Would he have thought it worse than a thousand other
things that a modern mystic may lawfully believe?
Would he have risen to his feet and told Mr. Yeats
that all was over between them? Not a bit of
it. He would at least have listened with a serious,
nay, a solemn face. He would think it a grim
little grotesque of rustic diablerie, a quaint tale
of goblins, neither less nor more improbable than
hundreds of psychic fantasies or farces for which there
is really a good deal of evidence. He would
be ready to entertain the idea if he found it anywhere
except in the New Testament. As for the more
vulgar and universal fashions that have followed after
the Celtic movement, they have left such trifles far
behind. And they have been directed not by imaginative
artists like Mr. Yeats or even Mr. Moore, but by solid
scientific students like Sir William Crookes and Sir
Arthur Conan Doyle. I find it easier to imagine
an evil spirit agitating the legs of a pig than a
good spirit agitating the legs of a table. But
I will not here enter into the argument, since I am
only trying to describe the atmosphere. Whatever
has happened in more recent years, what Huxley expected
has certainly not happened. There has been a
revolt against Christian morality, and where there
has not been a return of Christian mysticism, it has
been a return of the mysticism without the Christianity.

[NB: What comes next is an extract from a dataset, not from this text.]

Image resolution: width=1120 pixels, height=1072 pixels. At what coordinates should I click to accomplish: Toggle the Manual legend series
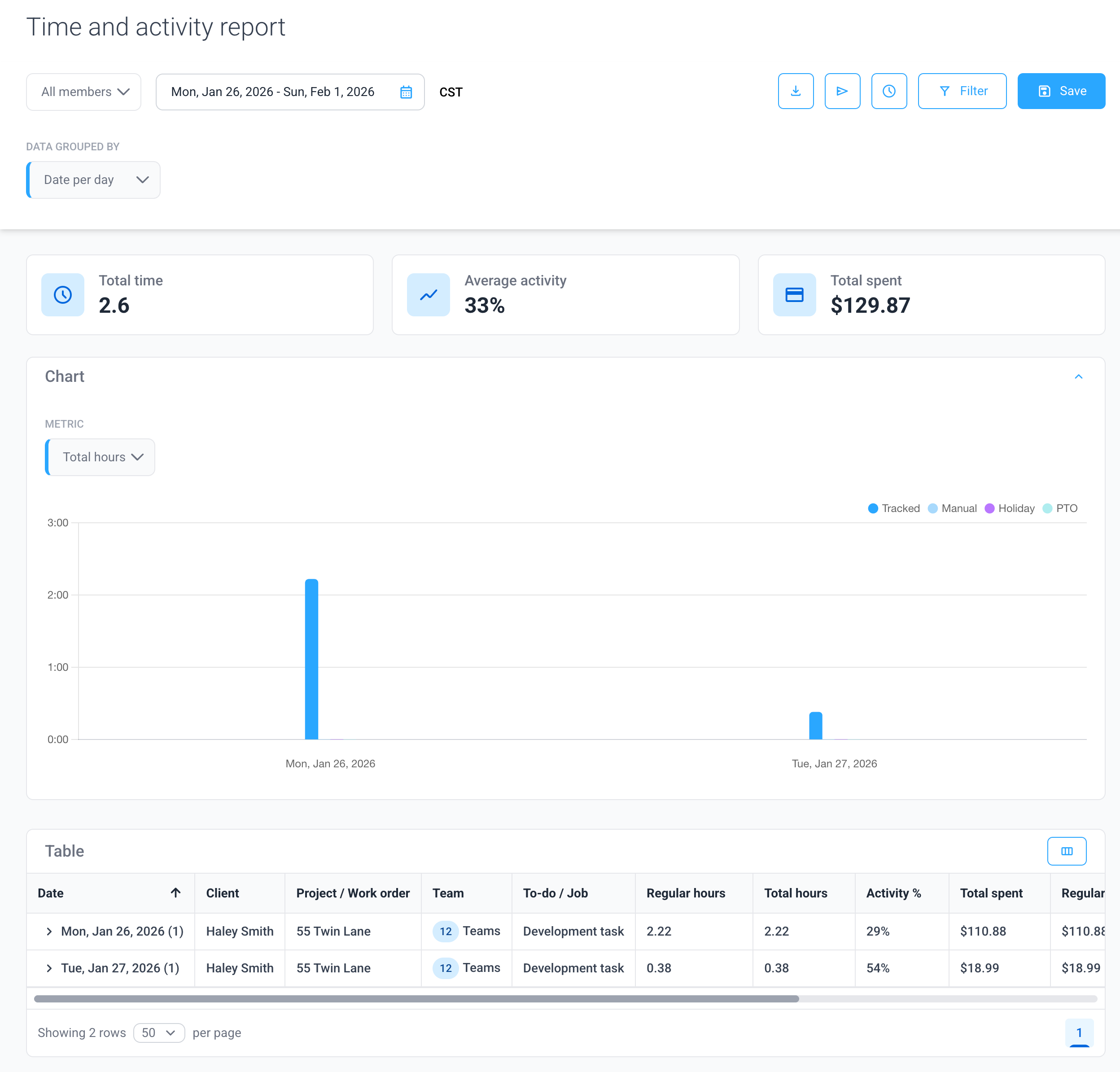[x=952, y=508]
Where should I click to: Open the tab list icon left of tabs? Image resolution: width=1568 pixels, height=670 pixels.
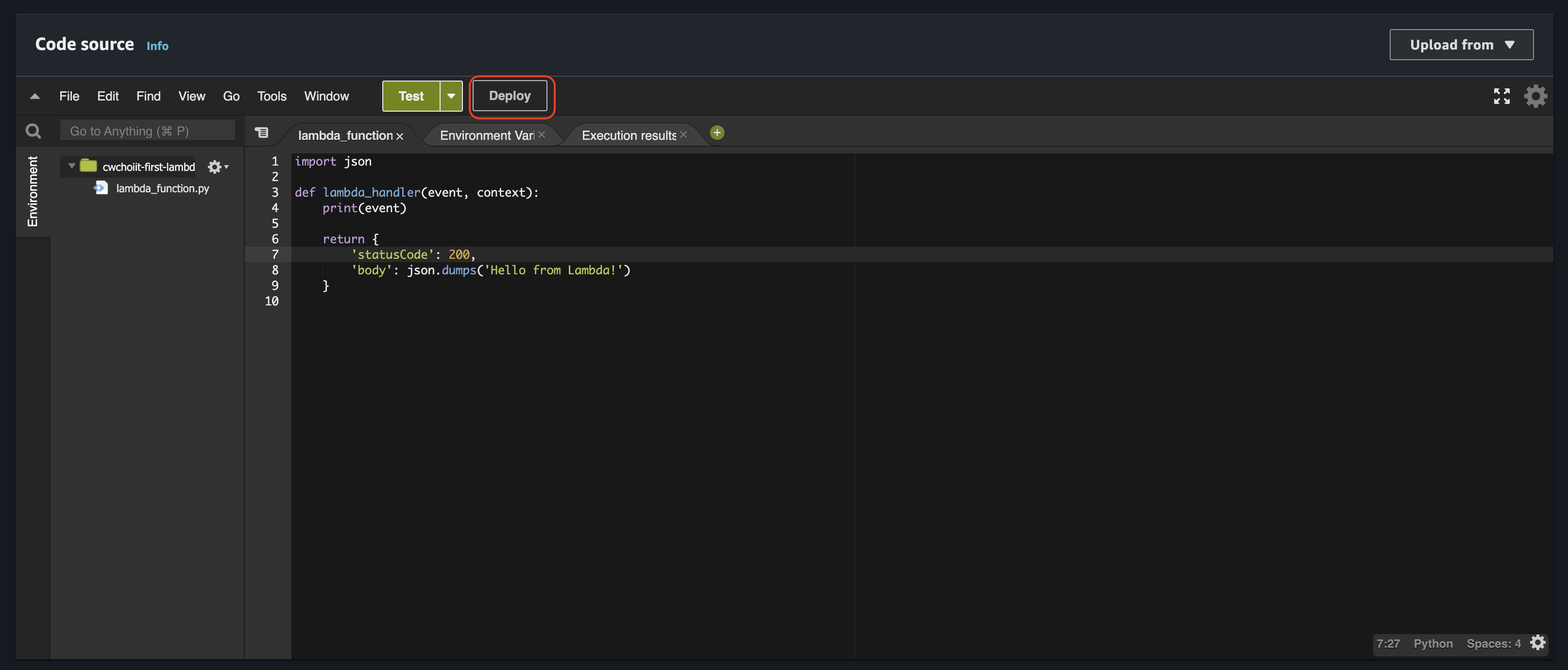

Mysticism itself has returned, with all its moons
and twilights, its talismans and spells. Mysticism
itself has returned, and brought with it seven devils
worse than itself.
But the scientific coincidence is even more strict
and close. It affects not only the general question
of miracles, but the particular question of possession.
This is the very last element in the Christian story
that would ever have been selected by the enlightened
Christian apologist. Gladstone would defend
it, but he would not go out of his way to dwell on
it. It is an excellent working model of what
I mean by finding an unexpected support, and finding
it in an unexpected quarter. It is not theological
but psychological study that has brought us back into
this dark underworld of the soul, where even identity
seems to dissolve or divide, and men are not even themselves.
I do not say that psychologists admit the discovery
of demoniacs; and if they did they would doubtless
call them something else, such as demono-maniacs.